Begin Given records

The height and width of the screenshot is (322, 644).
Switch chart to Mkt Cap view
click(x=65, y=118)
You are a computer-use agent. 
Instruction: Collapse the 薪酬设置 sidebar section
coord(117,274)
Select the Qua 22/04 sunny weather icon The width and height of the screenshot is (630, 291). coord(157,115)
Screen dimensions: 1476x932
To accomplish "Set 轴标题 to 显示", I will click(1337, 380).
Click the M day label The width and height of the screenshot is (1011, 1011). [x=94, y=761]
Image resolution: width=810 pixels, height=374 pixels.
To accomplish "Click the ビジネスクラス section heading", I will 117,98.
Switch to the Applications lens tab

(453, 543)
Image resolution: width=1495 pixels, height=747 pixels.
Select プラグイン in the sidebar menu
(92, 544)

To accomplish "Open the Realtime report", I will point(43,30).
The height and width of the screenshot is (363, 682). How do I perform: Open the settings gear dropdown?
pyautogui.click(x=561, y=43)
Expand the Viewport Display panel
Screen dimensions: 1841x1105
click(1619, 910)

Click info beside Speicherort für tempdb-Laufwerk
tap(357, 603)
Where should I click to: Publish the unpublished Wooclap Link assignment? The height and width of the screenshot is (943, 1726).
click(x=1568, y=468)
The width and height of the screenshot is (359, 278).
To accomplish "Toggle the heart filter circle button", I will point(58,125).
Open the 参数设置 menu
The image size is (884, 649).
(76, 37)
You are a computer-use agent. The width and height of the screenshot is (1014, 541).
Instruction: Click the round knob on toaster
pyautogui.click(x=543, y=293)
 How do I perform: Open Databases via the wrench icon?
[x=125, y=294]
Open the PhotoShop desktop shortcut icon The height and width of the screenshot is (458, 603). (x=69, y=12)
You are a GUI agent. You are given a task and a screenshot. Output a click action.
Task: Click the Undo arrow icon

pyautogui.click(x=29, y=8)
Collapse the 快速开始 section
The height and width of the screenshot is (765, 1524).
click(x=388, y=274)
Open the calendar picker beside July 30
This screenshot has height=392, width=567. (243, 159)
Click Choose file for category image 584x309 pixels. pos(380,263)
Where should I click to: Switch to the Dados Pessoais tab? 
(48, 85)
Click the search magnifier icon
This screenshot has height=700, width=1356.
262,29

End Given records

> Directions
Reproduce everything in the material above from the line containing "You are a computer-use agent. The" down to the line containing "[x=125, y=294]", both of those lines included.

> Exercise answer
You are a computer-use agent. The width and height of the screenshot is (1014, 541).
Instruction: Click the round knob on toaster
pyautogui.click(x=543, y=293)
 How do I perform: Open Databases via the wrench icon?
[x=125, y=294]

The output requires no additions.